- [DESCRIPTION OF THE TASK]: Produce a verbatim transcription of the records below, beginning at the line containing "The image size is (1389, 868)." and ending at the final line; include only those lines.

- [Pixel coordinate grounding data]:
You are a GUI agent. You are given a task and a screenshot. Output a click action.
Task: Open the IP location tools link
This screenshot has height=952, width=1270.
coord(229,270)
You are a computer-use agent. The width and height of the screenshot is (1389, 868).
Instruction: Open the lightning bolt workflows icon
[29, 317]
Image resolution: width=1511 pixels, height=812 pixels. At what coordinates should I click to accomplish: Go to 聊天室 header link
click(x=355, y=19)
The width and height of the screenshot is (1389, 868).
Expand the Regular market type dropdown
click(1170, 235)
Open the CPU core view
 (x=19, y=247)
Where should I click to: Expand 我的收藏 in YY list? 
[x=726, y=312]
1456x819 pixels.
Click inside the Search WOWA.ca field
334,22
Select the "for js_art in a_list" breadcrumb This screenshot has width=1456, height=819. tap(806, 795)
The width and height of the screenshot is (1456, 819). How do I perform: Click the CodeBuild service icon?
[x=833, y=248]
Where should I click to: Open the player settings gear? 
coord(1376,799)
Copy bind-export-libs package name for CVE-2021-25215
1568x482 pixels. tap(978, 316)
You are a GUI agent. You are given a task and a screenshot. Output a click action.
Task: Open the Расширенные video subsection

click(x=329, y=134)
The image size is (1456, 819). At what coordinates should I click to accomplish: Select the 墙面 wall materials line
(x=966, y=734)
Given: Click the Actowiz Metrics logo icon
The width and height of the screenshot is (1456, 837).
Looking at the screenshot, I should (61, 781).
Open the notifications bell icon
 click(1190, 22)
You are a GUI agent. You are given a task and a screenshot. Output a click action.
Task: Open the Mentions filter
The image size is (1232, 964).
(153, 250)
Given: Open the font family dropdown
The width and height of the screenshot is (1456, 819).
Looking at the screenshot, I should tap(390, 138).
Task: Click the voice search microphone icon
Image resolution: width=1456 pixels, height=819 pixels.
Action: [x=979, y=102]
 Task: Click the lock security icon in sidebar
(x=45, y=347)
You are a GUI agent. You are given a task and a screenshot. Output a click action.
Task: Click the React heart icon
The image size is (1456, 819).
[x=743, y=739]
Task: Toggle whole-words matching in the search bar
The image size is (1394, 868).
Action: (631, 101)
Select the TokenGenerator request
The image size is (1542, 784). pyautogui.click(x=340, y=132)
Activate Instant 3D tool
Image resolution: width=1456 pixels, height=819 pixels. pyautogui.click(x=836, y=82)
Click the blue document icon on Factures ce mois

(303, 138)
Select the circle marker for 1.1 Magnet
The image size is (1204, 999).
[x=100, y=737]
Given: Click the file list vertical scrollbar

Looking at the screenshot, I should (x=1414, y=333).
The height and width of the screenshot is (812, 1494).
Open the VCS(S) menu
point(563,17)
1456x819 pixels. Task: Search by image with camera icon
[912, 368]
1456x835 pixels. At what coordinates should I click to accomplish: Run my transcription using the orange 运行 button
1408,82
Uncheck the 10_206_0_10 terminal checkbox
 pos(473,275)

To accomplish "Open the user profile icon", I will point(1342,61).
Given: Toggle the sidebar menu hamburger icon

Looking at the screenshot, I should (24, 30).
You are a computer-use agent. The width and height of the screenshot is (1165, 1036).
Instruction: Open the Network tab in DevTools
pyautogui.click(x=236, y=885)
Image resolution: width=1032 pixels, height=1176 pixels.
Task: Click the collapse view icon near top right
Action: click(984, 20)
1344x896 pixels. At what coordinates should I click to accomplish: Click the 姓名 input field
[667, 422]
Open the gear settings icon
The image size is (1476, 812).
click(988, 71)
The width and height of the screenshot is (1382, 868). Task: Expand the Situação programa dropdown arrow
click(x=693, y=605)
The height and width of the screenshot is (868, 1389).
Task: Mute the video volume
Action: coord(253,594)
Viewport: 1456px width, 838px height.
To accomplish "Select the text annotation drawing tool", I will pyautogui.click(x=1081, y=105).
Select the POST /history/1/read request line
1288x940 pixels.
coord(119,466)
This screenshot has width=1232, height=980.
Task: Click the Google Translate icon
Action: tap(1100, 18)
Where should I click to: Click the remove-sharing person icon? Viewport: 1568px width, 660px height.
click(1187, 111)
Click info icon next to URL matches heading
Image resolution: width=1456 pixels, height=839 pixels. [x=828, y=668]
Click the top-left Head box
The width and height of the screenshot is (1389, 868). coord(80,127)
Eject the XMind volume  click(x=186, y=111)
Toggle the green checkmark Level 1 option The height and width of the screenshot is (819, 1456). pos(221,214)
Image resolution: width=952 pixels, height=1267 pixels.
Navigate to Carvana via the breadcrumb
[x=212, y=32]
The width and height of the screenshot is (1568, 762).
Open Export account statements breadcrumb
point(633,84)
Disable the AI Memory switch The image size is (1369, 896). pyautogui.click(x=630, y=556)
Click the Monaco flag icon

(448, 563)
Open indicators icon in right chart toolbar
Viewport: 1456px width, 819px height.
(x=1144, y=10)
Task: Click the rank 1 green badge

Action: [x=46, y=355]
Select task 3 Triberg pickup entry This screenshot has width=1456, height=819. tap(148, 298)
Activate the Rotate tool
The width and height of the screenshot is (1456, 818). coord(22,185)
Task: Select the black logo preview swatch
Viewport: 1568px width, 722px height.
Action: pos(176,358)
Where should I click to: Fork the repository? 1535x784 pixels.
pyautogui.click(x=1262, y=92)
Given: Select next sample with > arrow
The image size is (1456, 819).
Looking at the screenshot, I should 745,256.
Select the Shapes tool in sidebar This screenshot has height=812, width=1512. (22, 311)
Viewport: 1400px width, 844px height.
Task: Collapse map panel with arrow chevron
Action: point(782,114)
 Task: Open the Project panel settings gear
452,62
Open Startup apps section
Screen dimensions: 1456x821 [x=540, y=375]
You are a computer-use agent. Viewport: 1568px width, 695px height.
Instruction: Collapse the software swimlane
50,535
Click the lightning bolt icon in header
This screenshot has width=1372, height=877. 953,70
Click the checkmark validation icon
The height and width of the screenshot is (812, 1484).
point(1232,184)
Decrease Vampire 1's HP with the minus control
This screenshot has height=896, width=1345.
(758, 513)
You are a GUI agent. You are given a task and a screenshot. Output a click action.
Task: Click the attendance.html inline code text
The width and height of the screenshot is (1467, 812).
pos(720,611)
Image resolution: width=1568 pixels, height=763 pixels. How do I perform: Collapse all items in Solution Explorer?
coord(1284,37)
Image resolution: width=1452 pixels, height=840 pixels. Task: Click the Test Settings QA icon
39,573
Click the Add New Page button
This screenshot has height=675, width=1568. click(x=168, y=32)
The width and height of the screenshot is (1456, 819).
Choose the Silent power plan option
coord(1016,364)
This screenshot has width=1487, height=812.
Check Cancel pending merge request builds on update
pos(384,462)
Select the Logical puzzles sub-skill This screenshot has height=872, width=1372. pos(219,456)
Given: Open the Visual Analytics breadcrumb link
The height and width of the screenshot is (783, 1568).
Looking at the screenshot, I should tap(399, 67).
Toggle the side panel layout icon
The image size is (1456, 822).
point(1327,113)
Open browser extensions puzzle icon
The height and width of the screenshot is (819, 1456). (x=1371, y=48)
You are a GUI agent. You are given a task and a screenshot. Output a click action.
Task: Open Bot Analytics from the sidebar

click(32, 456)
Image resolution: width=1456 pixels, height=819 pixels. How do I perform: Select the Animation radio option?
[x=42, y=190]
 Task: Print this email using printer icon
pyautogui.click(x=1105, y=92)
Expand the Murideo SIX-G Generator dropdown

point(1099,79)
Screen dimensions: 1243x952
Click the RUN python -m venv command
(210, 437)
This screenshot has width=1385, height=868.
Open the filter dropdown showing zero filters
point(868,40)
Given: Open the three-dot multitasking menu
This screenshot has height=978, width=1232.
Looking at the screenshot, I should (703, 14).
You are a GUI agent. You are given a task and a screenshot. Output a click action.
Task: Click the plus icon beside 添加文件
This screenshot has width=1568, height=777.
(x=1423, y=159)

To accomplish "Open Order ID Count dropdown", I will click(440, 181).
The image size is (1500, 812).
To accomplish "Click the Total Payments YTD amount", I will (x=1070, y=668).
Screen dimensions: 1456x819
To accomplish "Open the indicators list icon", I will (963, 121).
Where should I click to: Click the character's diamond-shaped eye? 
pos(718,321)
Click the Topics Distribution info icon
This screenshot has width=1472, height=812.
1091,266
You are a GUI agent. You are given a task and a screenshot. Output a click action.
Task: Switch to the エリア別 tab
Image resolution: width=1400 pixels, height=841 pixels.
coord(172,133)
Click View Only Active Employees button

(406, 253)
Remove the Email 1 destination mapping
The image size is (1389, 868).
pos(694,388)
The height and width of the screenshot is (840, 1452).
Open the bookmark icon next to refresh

- [ANSWER TO THIS PROBLEM]:
The image size is (1389, 868).
pos(694,388)
The height and width of the screenshot is (840, 1452).
Open the bookmark icon next to refresh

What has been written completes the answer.